* The task
Go through the entries below and copy every line that holds the word "screenshot".

* Material provided
..............................

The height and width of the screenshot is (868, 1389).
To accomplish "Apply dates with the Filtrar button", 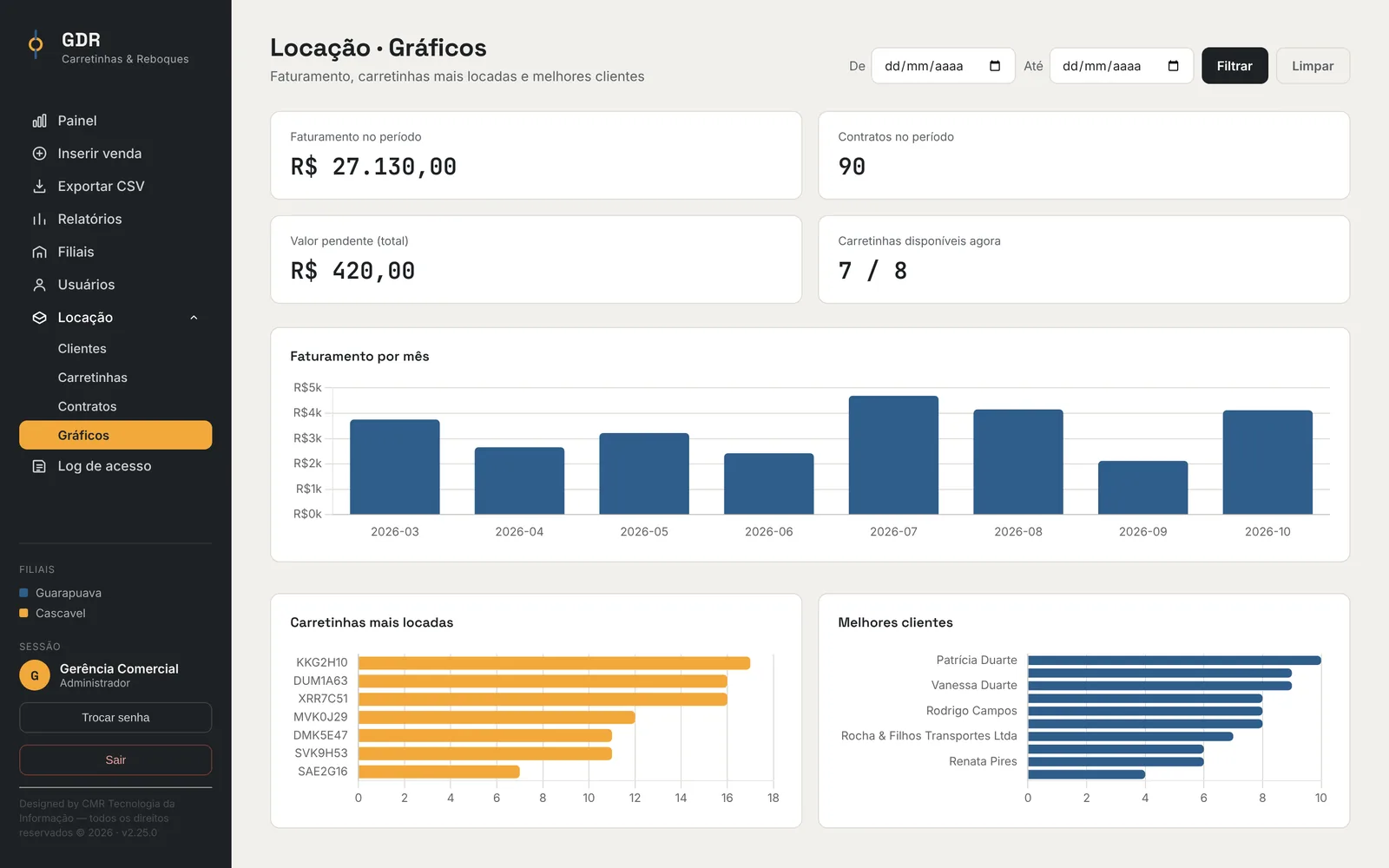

..............................

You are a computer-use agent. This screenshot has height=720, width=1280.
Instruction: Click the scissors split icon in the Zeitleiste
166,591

..............................

* The answer
The height and width of the screenshot is (868, 1389).
You are a computer-use agent. This screenshot has height=720, width=1280.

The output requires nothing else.